Pourriez-vous développer le cas du secteur minier…
Il y a trois types de problèmes dans la gestion actuelle des concessions minières gérées par l’Etat. D’une part les populations locales ont un droit sur l’usage de leur terre, mais pas sur les minerais du sous-sol. D’autre part, ces populations n’ont pas leur mot à dire sur les modes d’exploitation de ces minerais. Il y a pourtant différentes techniques d’extraction, certaines sont plus dangereuses que d’autres pour l’environnement.
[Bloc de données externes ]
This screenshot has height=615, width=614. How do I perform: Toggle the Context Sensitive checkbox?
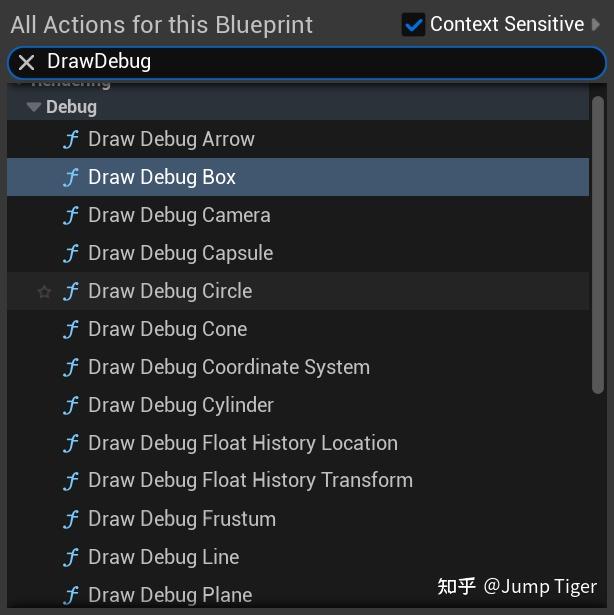click(413, 24)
Enfin, les résistances qui s’organisent dans la population locale rencontrent beaucoup de violence de la part des compagnies.
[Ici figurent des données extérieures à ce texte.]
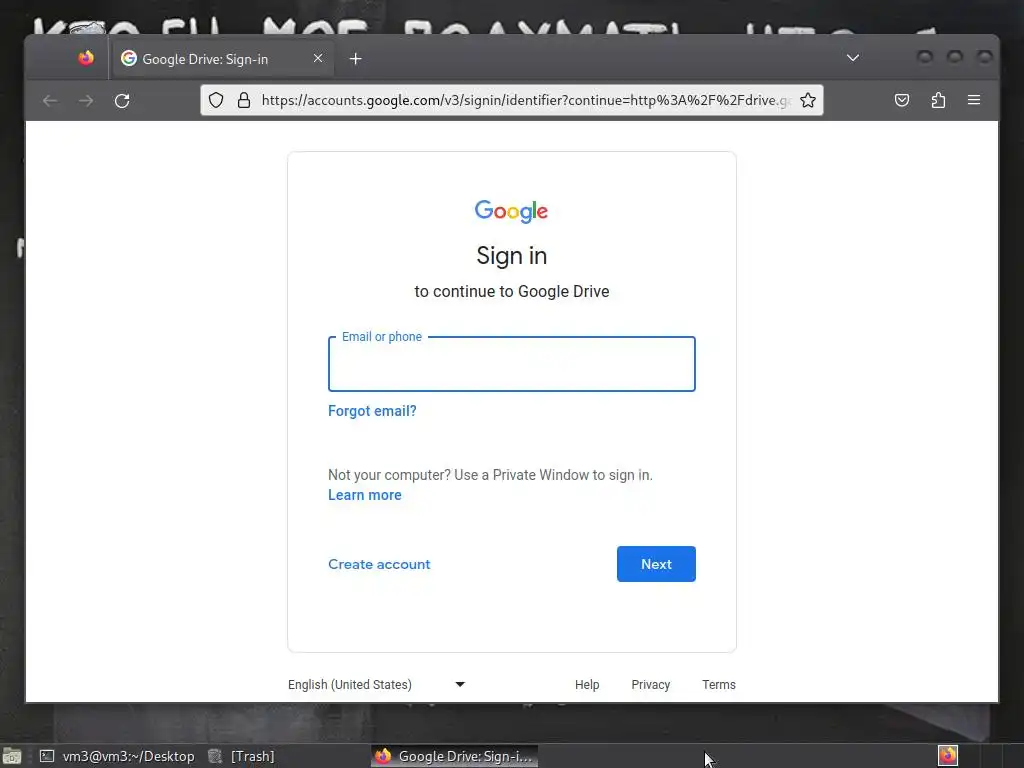Image resolution: width=1024 pixels, height=768 pixels.
Task: Click the Firefox View icon in tab bar
Action: tap(86, 59)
La marche « pour la justice » |
Le 11 octobre 2012, après dix jours d’une marche qui a rassemblé 35 000 personnes, Rajagopal PV au nom d’Ekta Parishad signait un accord en dix points avec le ministre du Développement rural à Dehli. Celui-ci prévoit la mise en route d’une réforme agraire au niveau de l’Etat fédéral dans les six mois, un accès à la terre et au logement facilité pour les plus démunis. La Jan Satyagraha ( marche « pour la justice ») fut interrompue dix jours avant le terme prévu en raison de la signature de l’accord. La mobilisation d’Ekta Parishad n’en est pas pour autant terminée. Si la Jan Satyagraha a eu lieu en 2012, c’est notamment parce que les engagements pris par l’Etat suite à la marche de 2007 (25 000 participants) ont peiné à être appliqués. |
Comment cela se traduit-il ?
Il s’organise alors un triangle de la violence. Les compagnies minières usent de violences pour faire valoir leurs droits et imposer leurs vues. Des groupes armés révolutionnaires s’emparent de ce contexte et y répondent par la violence pour occuper le terrain. Enfin, des forces paramilitaires se constituent pour contrer ces groupes armés révolutionnaires. Au milieu de ces trois forces, vous avez les villageois qui finissent par s’enfuir vers la ville en abandonnant la lutte contre l’accaparement des ressources et des terres.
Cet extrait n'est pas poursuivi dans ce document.